* _TEXTO PARA LEER_
Frustración humana
por Juan del Carmelo
Todos vivimos con proyectos para nosotros mismos, para nuestros hijos, para nuestros amigos y para todo aquel que nos rodea. Si la vida no se desarrolla, según nuestros esquemas, entonces aparece la decepción, la ira, la rebeldía, la tristeza, las acusaciones, y empezamos a buscar culpables, porque desde luego que quede bien claro, que nuestra soberbia nos hace ver, que nosotros no somos nunca culpables. La frustración es una consecuencia del fracaso. Se fracasa porque antes de tiempo la mente se apodera de un resultado que más tarde es negativo, y no responde al deseo que su mente anticipadamente transformó en una realidad inexistente. La consecuencia inmediata al fracaso es la del sufrimiento que este origina.

* _QUÉ HACER_
Reproduce completo el texto sobre la frustración humana, sin cambiar ni una palabra. El material no guarda relación con el texto.

* _MATERIAL PROPORCIONADO_

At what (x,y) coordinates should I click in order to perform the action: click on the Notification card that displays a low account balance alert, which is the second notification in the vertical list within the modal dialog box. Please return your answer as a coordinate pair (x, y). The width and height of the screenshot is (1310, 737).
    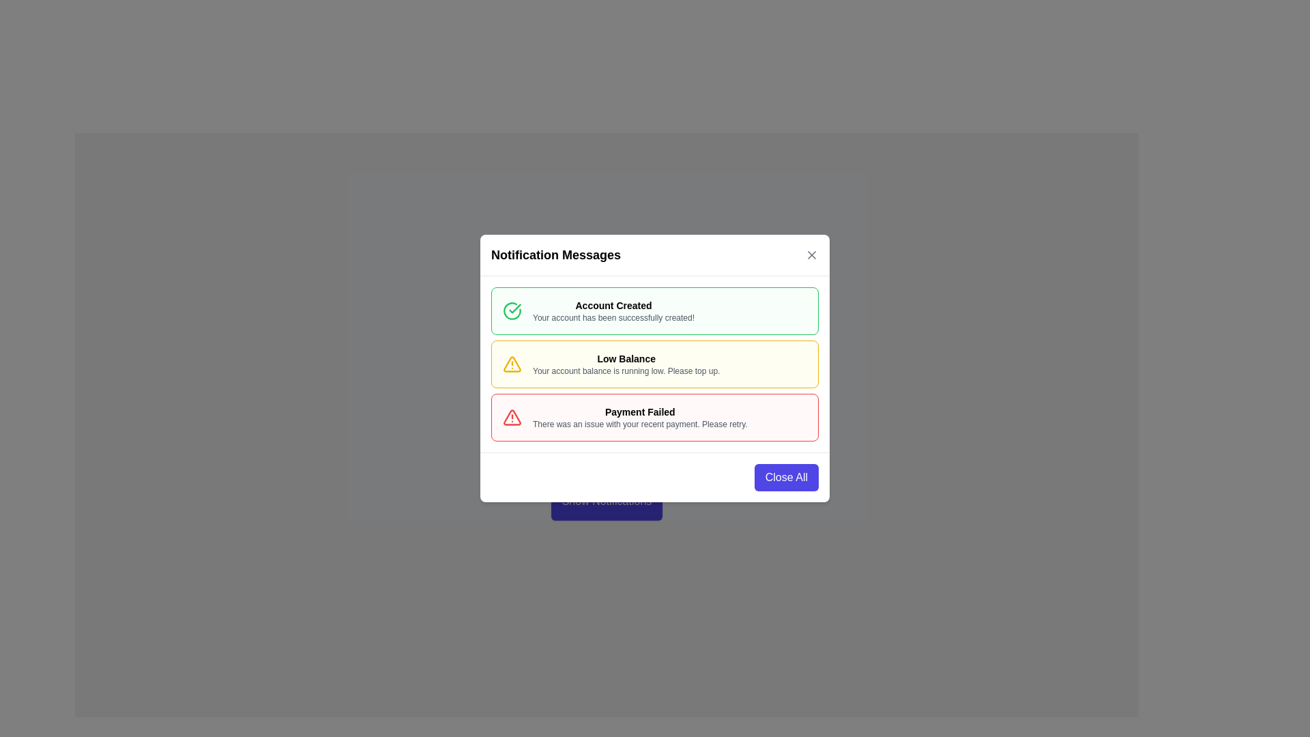
    Looking at the image, I should click on (655, 363).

* _RESPUESTA_
Frustración humana
por Juan del Carmelo
Todos vivimos con proyectos para nosotros mismos, para nuestros hijos, para nuestros amigos y para todo aquel que nos rodea. Si la vida no se desarrolla, según nuestros esquemas, entonces aparece la decepción, la ira, la rebeldía, la tristeza, las acusaciones, y empezamos a buscar culpables, porque desde luego que quede bien claro, que nuestra soberbia nos hace ver, que nosotros no somos nunca culpables. La frustración es una consecuencia del fracaso. Se fracasa porque antes de tiempo la mente se apodera de un resultado que más tarde es negativo, y no responde al deseo que su mente anticipadamente transformó en una realidad inexistente. La consecuencia inmediata al fracaso es la del sufrimiento que este origina.